— start EXCERPT PROVIDED —

While we speak of the restraint and constraint of the Holy Spirit, yet we recognize that the Holy Spirit leaves man free to choose his own course in the work that he does. Man can turn a deaf ear to the words of the Holy Spirit, but the Holy Spirit will not force him to hear.6:263

Can God stand just in final judgment if the Holy Spirit is allowed to directly influence the moral behavior of man? Can any Christian be justly condemned to hell if it is the work of the Holy Spirit to influence directly the moral conduct of that Christian in order to keep him saved? If only one apostate Christian is lost, then would we not question the ability of the Holy Spirit to keep one saved?

If it is the work of the Spirit to directly activate man’s response to the revealed word, then He must do so in a way that does not leave Him responsible if either a Christian is eternally lost. We wonder what effect the Spirit would have on the Christian’s moral behavior to the extent of guarding him from apostasy. Whatever understanding one derives from the Scriptures concerning the work of the Spirit, or influence of the Holy Spirit upon the moral behavior of man, his interpretation must not make the Spirit infringe upon the free-moral choice of the individual. If our free-moral choice is set aside by a supposed direct action of the Holy Spirit, then God’s justice would be brought into question if only one Christian was eternally lost.

[Next in series: May 19

Free Moral Choice

  1. Peter exercised free-moral agency. Peter was also an apostle and a Spirit-inspired man. However, in Antioch of Syria he ran into some problems because of his lack of courage. In Antioch he at first freely associated with Gentile Christians. However, when some Jewish brethren came up from Jerusalem, Peter exercised his free-moral choice, and subsequently made a bad decision. He “withdrew and separated himself [from the Gentile brethren], fearing those who were of the circumcision” (Gl 2:12).

Paul confronted Peter about his fear of the legalistic Jewish Christians from Jerusalem. Paul later recorded, “I withstood him to his face because he stood condemned” (Gl 2:11). During the incident, “even Barnabas was carried away with their hypocrisy” (Gl 2:13). The problem was that both Peter and Barnabas were greatly intimidated by the Jewish brethren from Jerusalem. Their lack of confidence to continue to walk according to the gospel in the presence of these legalistic Jewish bre­thren led them to behave in a hypocritical manner. They were thus not being straightforward about the gospel. We can understand Paul’s harsh judgment of Peter on this matter for Paul had faced similar false brethren in Jerusalem who sought to sinfully bind Jewish laws on Gentile Christians. Paul said that he and others “did not yield submission even for an hour …” (Gl 2:5). But during this encounter in Antioch, Peter yielded.

— end EXCERPT PROVIDED —

● TASK STATEMENT: In the passage on the Holy Spirit and free-moral choice, what did Peter do when some Jewish brethren came up from Jerusalem to Antioch?

— start DATA SECTION —

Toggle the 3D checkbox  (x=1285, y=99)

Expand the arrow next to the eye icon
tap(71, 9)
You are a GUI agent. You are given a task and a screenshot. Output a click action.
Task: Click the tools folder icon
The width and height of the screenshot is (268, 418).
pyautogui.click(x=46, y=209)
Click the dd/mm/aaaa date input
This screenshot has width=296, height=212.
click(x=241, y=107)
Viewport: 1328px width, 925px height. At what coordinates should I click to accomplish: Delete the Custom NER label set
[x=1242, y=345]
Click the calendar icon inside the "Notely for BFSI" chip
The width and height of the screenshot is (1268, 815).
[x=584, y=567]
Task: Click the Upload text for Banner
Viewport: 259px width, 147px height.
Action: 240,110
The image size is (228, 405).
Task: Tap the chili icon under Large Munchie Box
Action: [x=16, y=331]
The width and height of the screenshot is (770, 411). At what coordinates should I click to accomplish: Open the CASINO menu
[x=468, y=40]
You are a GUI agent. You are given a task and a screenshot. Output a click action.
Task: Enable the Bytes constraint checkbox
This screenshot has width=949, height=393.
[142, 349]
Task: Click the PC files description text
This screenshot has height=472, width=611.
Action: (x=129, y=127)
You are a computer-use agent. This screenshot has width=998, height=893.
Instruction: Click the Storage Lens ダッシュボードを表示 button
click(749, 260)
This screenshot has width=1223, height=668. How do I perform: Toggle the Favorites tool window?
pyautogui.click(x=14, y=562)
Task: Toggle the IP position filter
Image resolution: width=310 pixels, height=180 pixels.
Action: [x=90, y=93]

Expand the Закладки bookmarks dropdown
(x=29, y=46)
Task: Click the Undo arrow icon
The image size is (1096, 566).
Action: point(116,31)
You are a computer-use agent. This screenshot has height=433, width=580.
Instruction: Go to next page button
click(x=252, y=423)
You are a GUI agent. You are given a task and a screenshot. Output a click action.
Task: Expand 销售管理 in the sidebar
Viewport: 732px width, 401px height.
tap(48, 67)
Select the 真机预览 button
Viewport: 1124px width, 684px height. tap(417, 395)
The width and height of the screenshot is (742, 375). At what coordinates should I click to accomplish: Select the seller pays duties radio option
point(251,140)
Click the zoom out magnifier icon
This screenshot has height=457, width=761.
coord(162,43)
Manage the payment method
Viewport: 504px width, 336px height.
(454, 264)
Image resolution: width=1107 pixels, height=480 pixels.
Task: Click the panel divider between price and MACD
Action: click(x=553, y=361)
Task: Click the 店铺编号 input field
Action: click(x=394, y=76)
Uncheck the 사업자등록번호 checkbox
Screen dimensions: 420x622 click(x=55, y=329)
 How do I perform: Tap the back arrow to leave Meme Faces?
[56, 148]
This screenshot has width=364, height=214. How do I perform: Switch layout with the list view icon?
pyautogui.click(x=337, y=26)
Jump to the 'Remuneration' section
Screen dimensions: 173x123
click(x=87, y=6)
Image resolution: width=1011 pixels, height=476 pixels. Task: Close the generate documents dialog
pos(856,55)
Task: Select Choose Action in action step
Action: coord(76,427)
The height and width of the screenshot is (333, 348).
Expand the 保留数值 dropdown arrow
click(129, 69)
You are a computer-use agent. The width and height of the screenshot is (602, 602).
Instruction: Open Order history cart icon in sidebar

— end DATA SECTION —

● RESPONSE TO THIS EXERCISE: He withdrew and separated himself from the Gentile brethren, fearing those who were of the circumcision.